Le démarrage effectif des émissions T.V. en décembre 1954 , en mobilisant tous les techniciens formés jusque là, mit en sommeil les activités des studios des Eucalyptus. Les organisateurs vivent sur leur lancée. Ainsi, les programmes musulmans comportent, tous les quinze jours, une émission enfantine en direct à partir du studio du Foyer Civique, et une « musicale », une fois par semaine un court métrage de ceux réalisés aux Eucalyptus, et, enfin, deux fois par semaine, des films commerciaux.
 
     
     
 
Est-ce à dire que le tournage de films musulmans a cessé ?. Non, affirme M. Ramettre, actuellement chef des productions T.V. Seule une question financière nous gêne momentanément. En attendant, dès que l'un des trois studios en cours d'achèvement à la Maison de la Radio, boulevard Bru, sera prêt, on procèdera au moins une fois par mois, au tournage en direct d'une « dramatique ».

Un exemple pour le présent,une formule pour l'avenir

 
     
     
 
 
  Dans les studio provisoires du Foyer Civique , Mustapha Gribi réalisateur des émissions enfantines donne ses ultimes conseils à quelques artistes en herbe.  
     
 
 
  Une scéne de l'inénarable court métrage "les charlatans" de M. Ali Abdoun avec Hilmi, Abdoun.  
     
     
 
Nous avons dit au début que ce qui faisait la particularité unique an monde de la Télévision algérienne était son bilinguisme.
indépendamment du côté artistique musulman, ce qui symbolise le plus cette particularité est le Journal Télévisé : deux chaînes pour une même image.
Pour le profane, commenter en arabe un métrage français et vice-versa, peut paraître enfantin. En réalité un travail technique énorme est nécessaire. Des perfectionnements doivent et sont continuellement apportés dans ce domaine ; aucun effort n'est ménagé.
Les commentateurs arabes étaient au nombre de six : MM. Bekari Mohamed Tahar, El Assimi Naceur Edd'ne E1 Houari Abdelkader, Lehtihet, Khaoua Hacène, et Tadlaoui Fohamed.
 
     
 
 
  Le tournage de l'émission enfantine en direct avec les jeunes artistes.  
Un travail délicat leur est demandé. Après le montage du J.T. par deux monteurs (arabe et français), ces commentateurs visionnent une première fois la bande. En même temps que se déroulent les images, ils prennent connaissance des commentaires écrits (quand il y en a) accompagnant le film. Ils traduisent ou adaptent ces commentaires, puis vient le deuxième visionnage. Au cours de cette scène de travail, les commentateurs synchronisent leur textes avec les images projetées en muet devant eux. Dès lors tout est prêt pour l'émission.
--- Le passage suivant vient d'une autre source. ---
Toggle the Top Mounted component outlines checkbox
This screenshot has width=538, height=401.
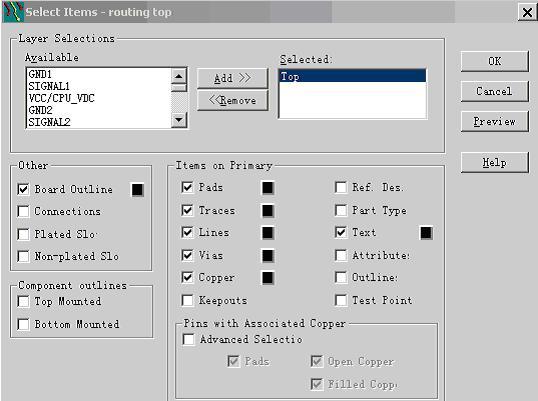point(23,302)
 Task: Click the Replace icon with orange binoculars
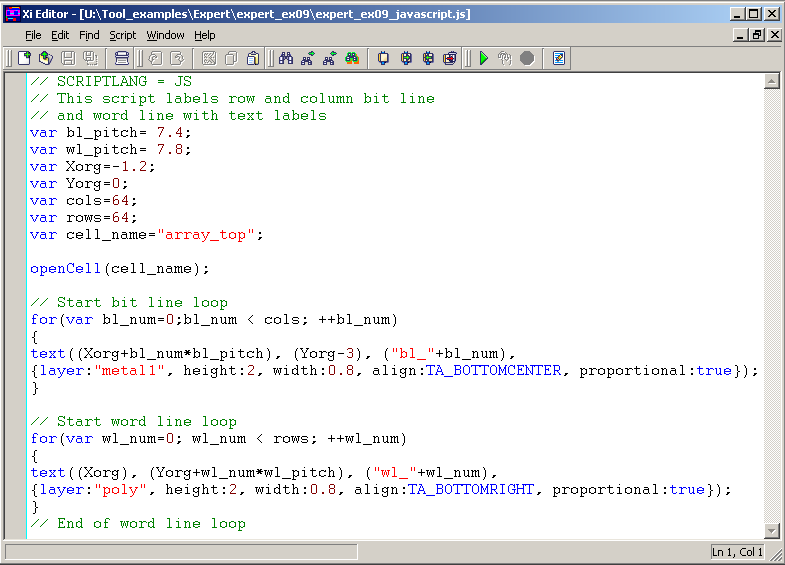(x=352, y=58)
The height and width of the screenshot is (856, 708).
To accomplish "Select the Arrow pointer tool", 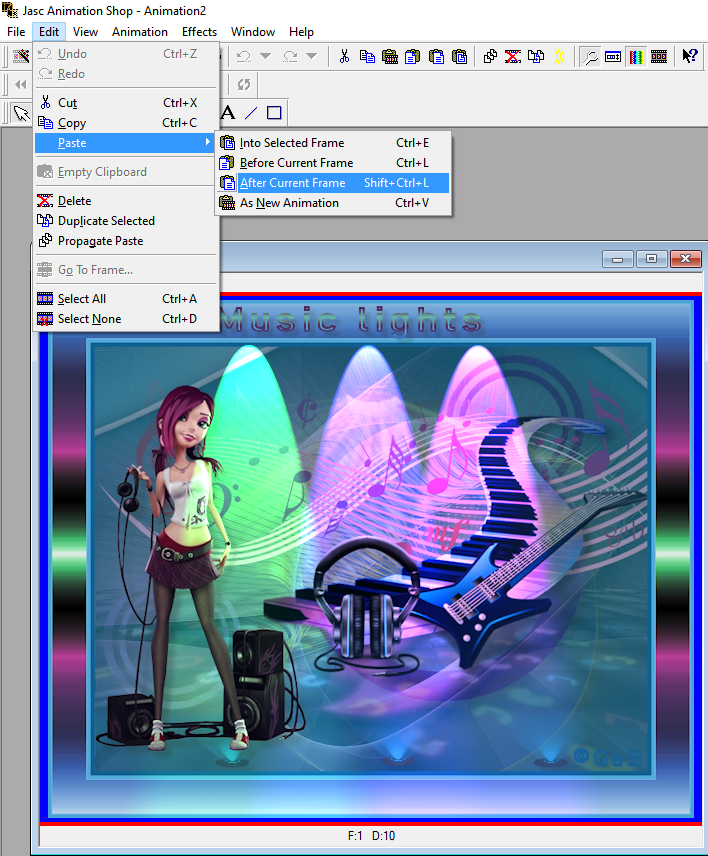I will point(19,113).

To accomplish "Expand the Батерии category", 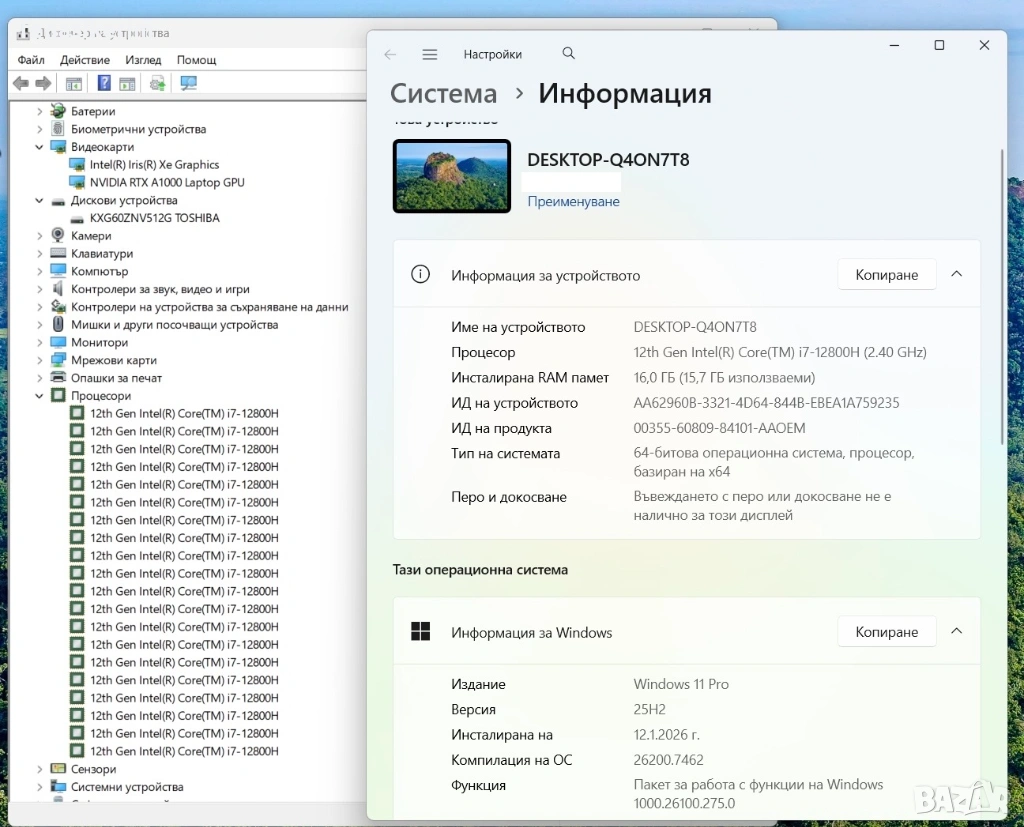I will 40,112.
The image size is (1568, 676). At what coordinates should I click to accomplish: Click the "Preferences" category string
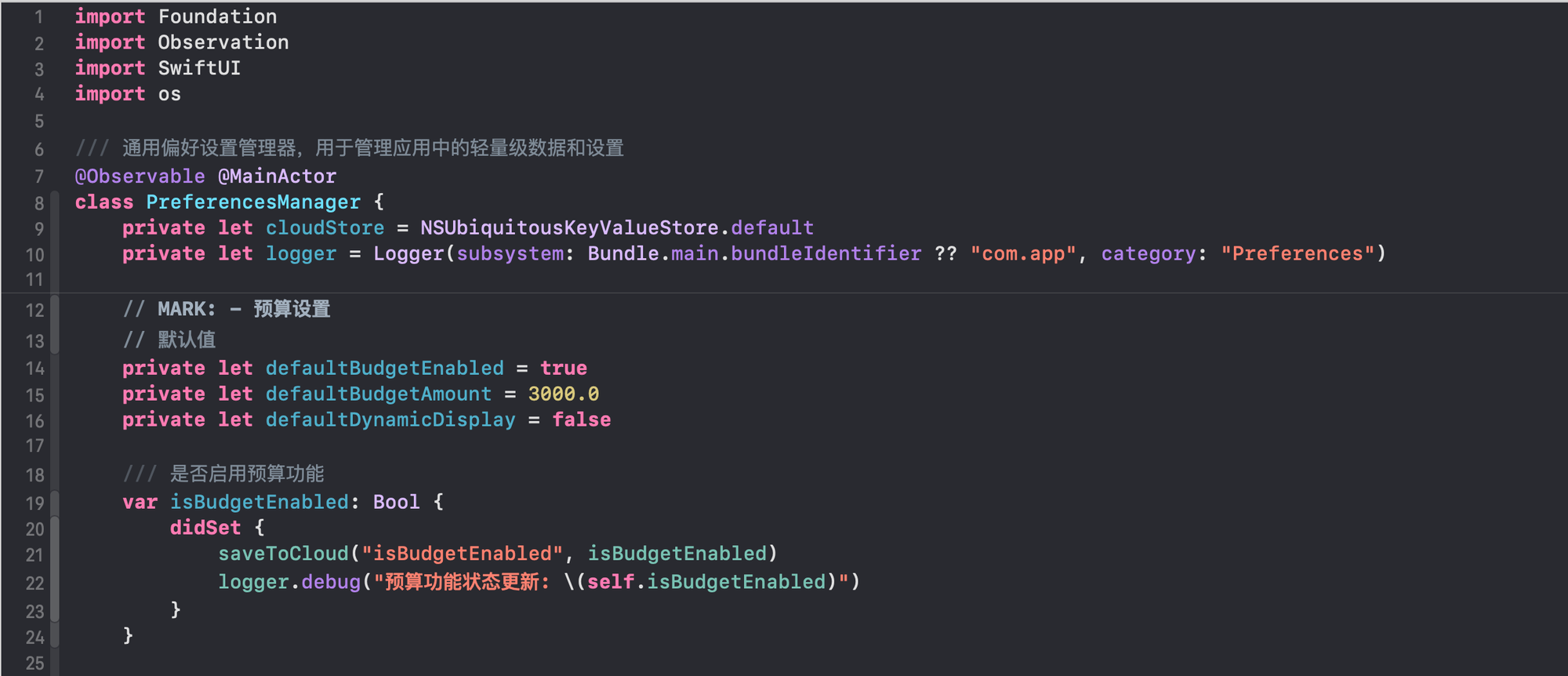1298,254
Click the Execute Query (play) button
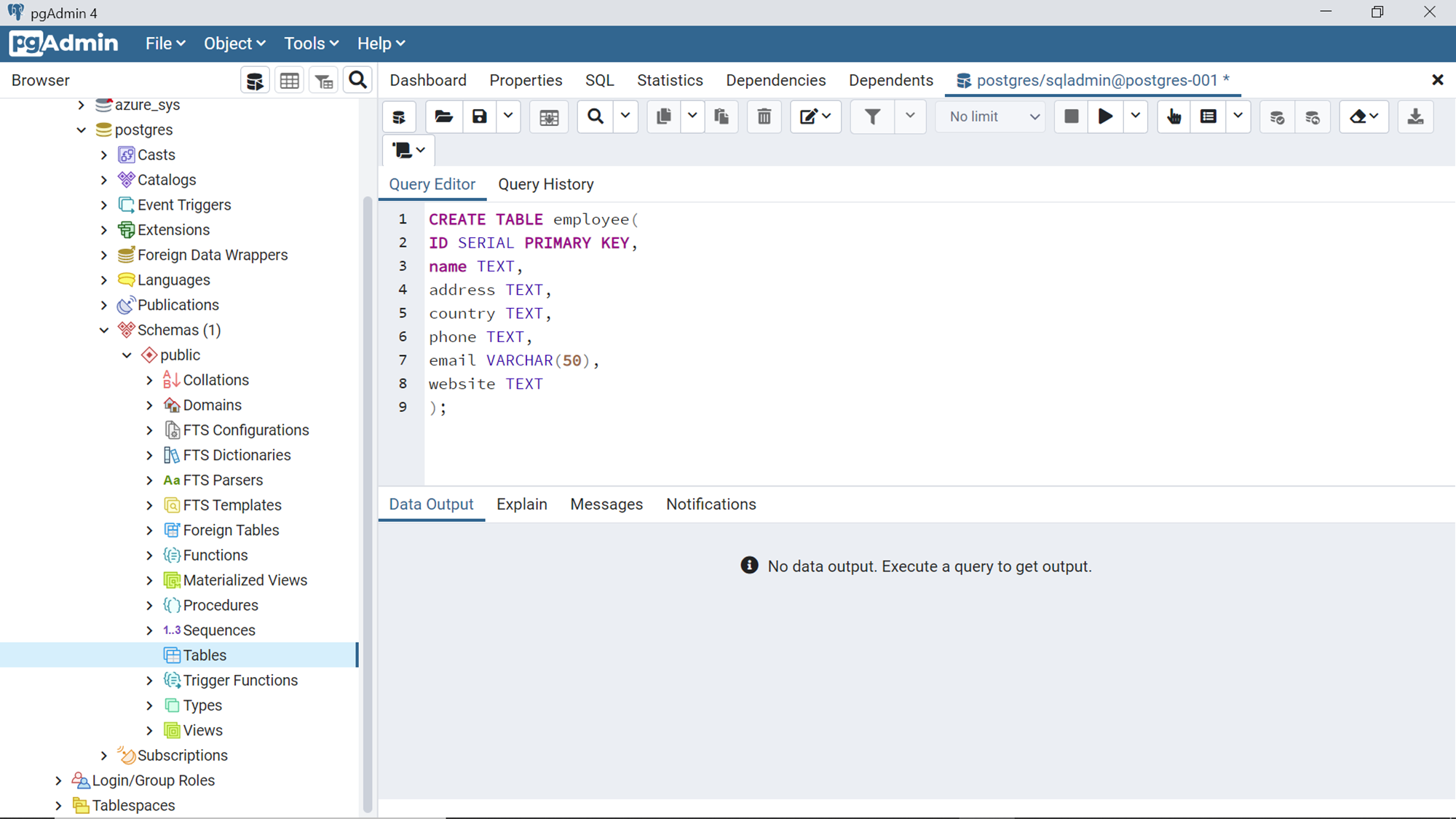The width and height of the screenshot is (1456, 819). pos(1105,116)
Le même processus est employé pour les commentaires en arabe de films commerciaux, de documentaires et émissions en direct.
Pour les reportages (sports, manifestations, cérémonies) tout est laissé à l'initiative du reporter musulman.
Ainsi donc, ce qui donne un cachet particulier à la Télévision algérienne, c'est sa partie musulmane. Ce fait sans précédent méritait qu'on s'y arrête un peu plus qu'on ne l'a fait.